One of the main tricks up the insect’s sleeve is the extensive use of ‘optical flow’: the way in which objects move in their view. They use it to land on flowers and avoid obstacles or predators. Insects use surprisingly simple and elegant optical flow strategies to tackle complex tasks. For example, for landing, honeybees keep the optical flow divergence (how quickly things get bigger in view) constant when going down. By following this simple rule, they automatically make smooth, soft landings.

I started my work on optical flow control from enthusiasm about such elegant, simple strategies. However, developing the control methods to actually implement these strategies in flying robots turned out to be far from trivial. For example, when I first worked on optical flow landing my flying robots would not actually land, but they started to oscillate, continuously going up and down, just above the landing surface.

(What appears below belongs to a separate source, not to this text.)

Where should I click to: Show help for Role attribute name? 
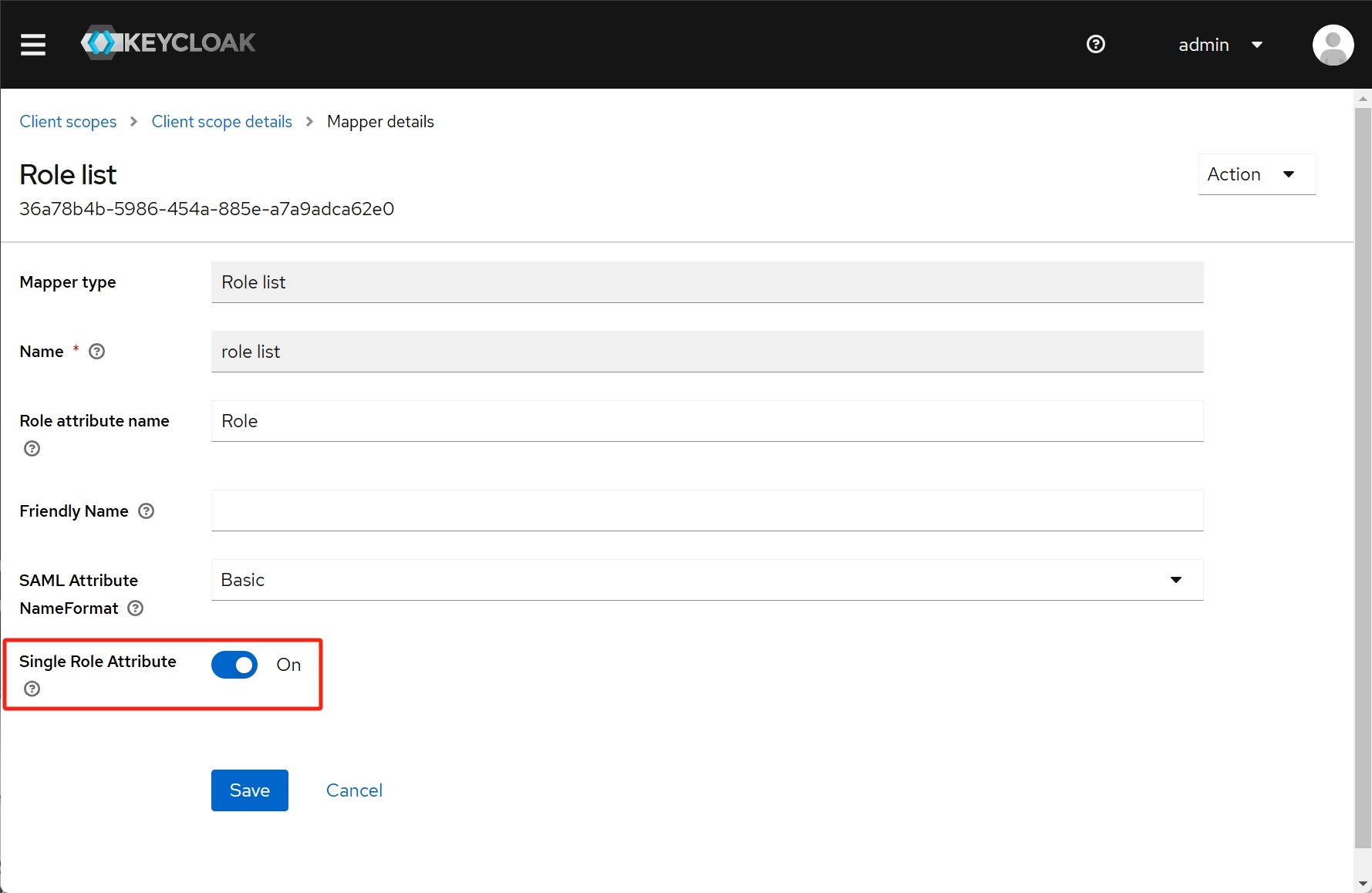pyautogui.click(x=32, y=449)
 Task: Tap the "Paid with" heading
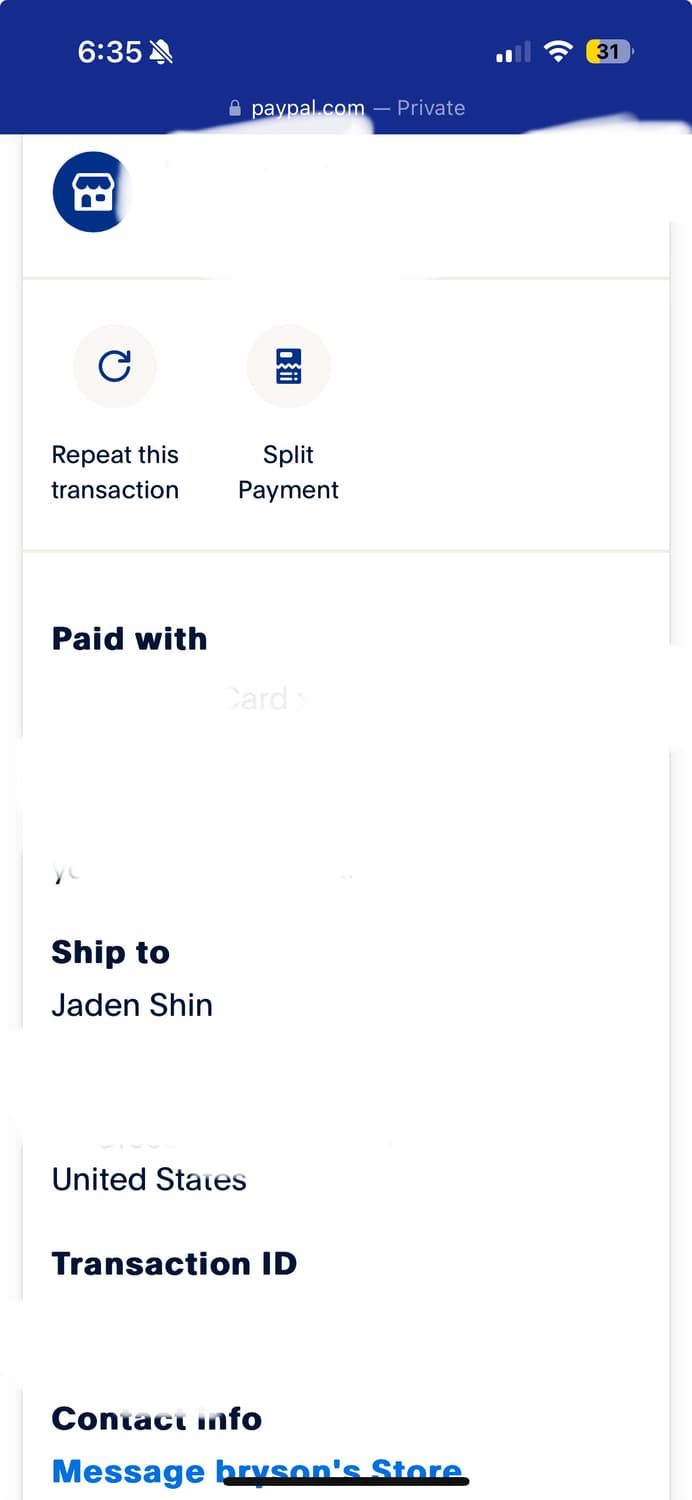coord(129,639)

Bees on the left, a drone on the right
Honeybees are a fertile source of inspiration for the AI of small drones. They are able to perform an impressive repertoire of complex behaviors with very limited processing (~960,000 neurons). Drones are in their turn very interesting “models” for biology. Testing out hypotheses from biology on drones can bring novel insights into the problems faced and solved by flying insects like honeybees.

Fundamental problems

Optical flow has two fundamental problems that have been widely described in the growing literature on bio-inspired robotics. The first problem is that optical flow only provides mixed information on distances and velocities – and not on distance or velocity separately. To illustrate, if there are two landing drones and one of them flies twice as high and twice as fast as the other drone, then they experience exactly the same optical flow. However, for good control these two drones should actually react differently to deviations in the optical flow divergence. If a drone does not adapt its reactions to the height when landing, it will never arrive and start to oscillate above the landing surface.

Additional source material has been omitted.